La convergencia de algunos rasgos culturales puede considerarse, como bien señala Lipsett-Rivera, como “similitudes superficiales” que, a la postre, generan dificultad en el momento de querer codificar su origen; esto debió haber sucedido, sobre todo, en periodos relativamente tempranos (Lipsett-Rivera 2007, 66). El menstruo en las pócimas de amor es una de tantas similitudes superficiales que llevaron a evaluarlas como parte de la magia amorosa indígena, sin mayor distingo. Las indígenas ofrecieron sus servicios en el arte de curar, transmitiendo sus saberes en el uso de hierbas a todas aquellas mujeres y hombres que lo llegaron a solicitar, tal y como describimos en las denuncias y procesos ante el Santo Oficio. Los nombres registrados fueron preponderantemente de españolas, mulatas y mestizas al tratarse de la preparación de las pócimas de amor con menstruo; por tanto, la presencia de las indígenas es tangencial.

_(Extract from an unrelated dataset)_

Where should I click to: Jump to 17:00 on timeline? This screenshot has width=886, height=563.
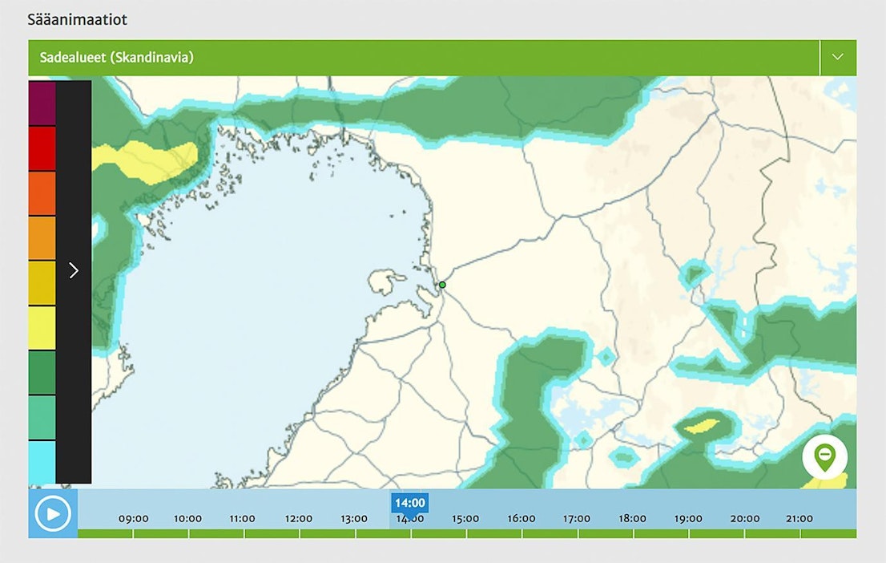(x=576, y=519)
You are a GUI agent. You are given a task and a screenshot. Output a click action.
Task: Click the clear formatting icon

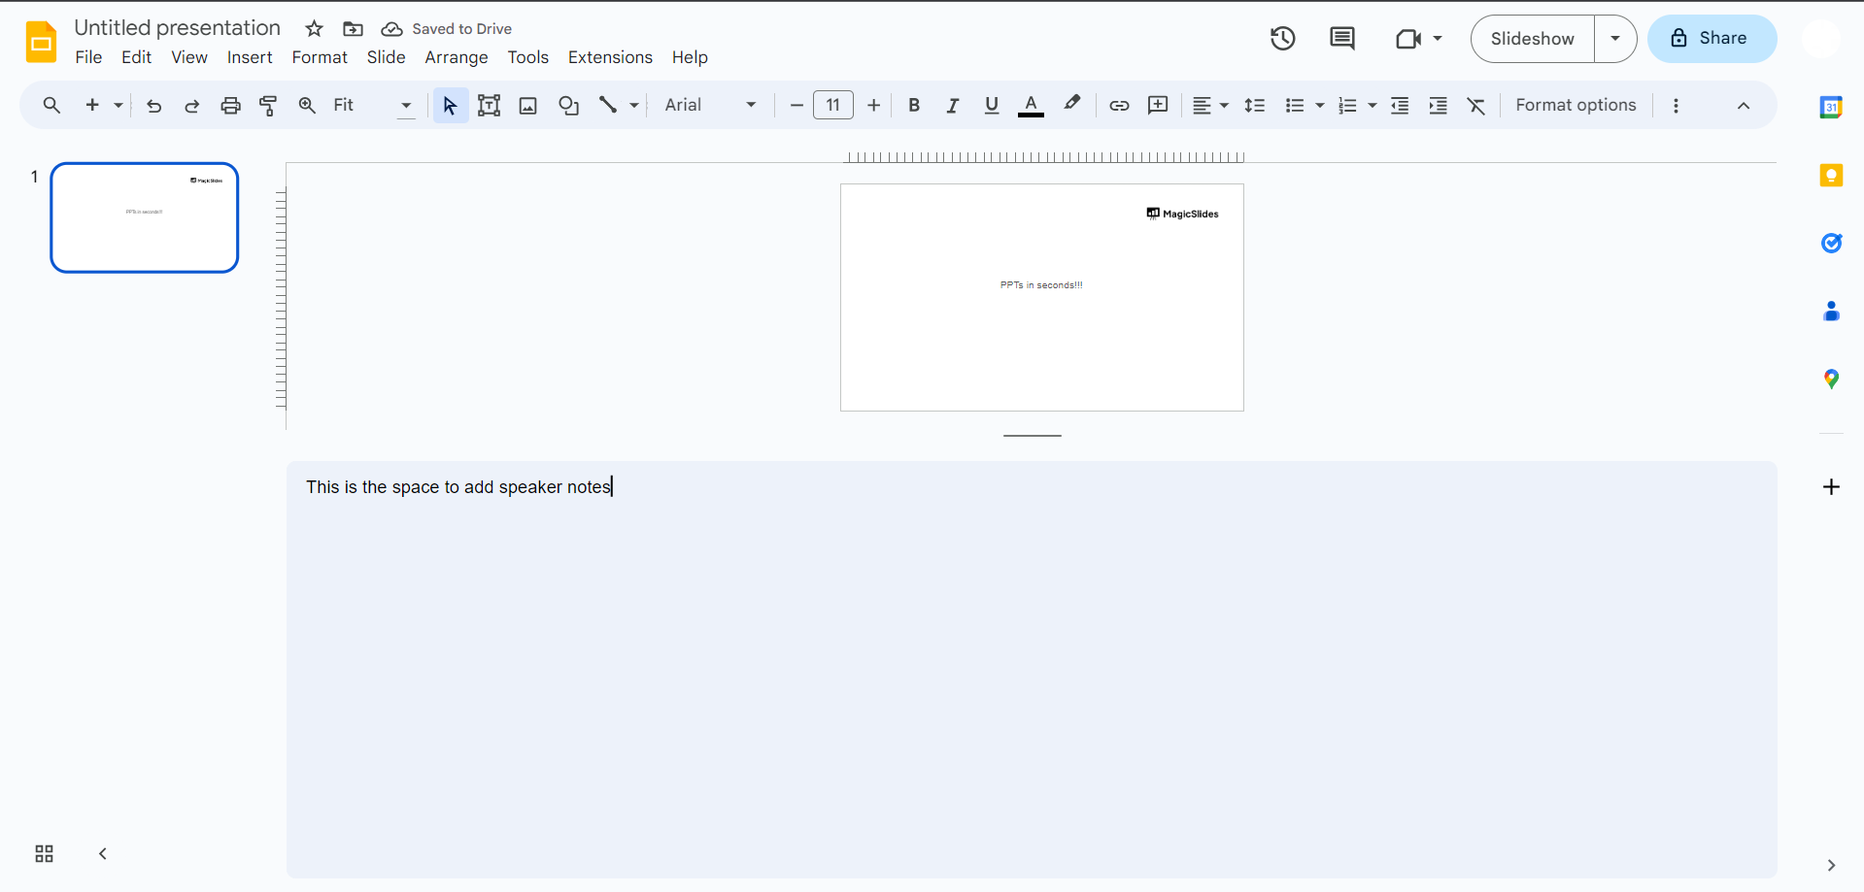click(x=1476, y=106)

En las transacciones económicas, en el mercado hechiceril, las indígenas entraron en contacto con concepciones sobre la menstruación, los ciclos vitales de las mujeres y entendimientos distintos en torno a los deseos sexuales, en muchos sentidos distintos a los propios. Fue en los intercambios que aprendieron sobre los “aquelarres y poderes diabólicos” (Gallardo 2018, 12). Nueva España, Cartagena de Indias y Lima se convirtieron en territorios de intercambios transculturales en los que circularon saberes, prácticas y recursos de toda índole. Cada grupo social de mujeres aportó sus conocimientos y prácticas a las pócimas de amor. Las plantas alucinógenas, junto con el chocolate y otras hierbas, forman parte de una historia inmanente que será resignificada con la sangre menstrual y su extraordinario valor simbólico. Pero también, muchos de los componentes que encontramos en las pócimas de amor, como las partes del cuerpo y el menstruo, se remontan a una materia médica en desuso, preservada en un mercado sanitario y hechiceril propio de las mujeres. En última instancia, cabe preguntarse si la magia amorosa no puede seguir considerándose un capítulo aparte de los saberes de las mujeres, o si, por el contrario, debe integrarse en nuestros recuentos históricos en un conjunto más amplio de saberes y prácticas relacionados con la salud y la enfermedad. Quizá juntos podremos entender no solo la pervivencia de ciertos recursos en la preparación de las pócimas de amor provenientes de las tradiciones antiguas, sino también su resignificación.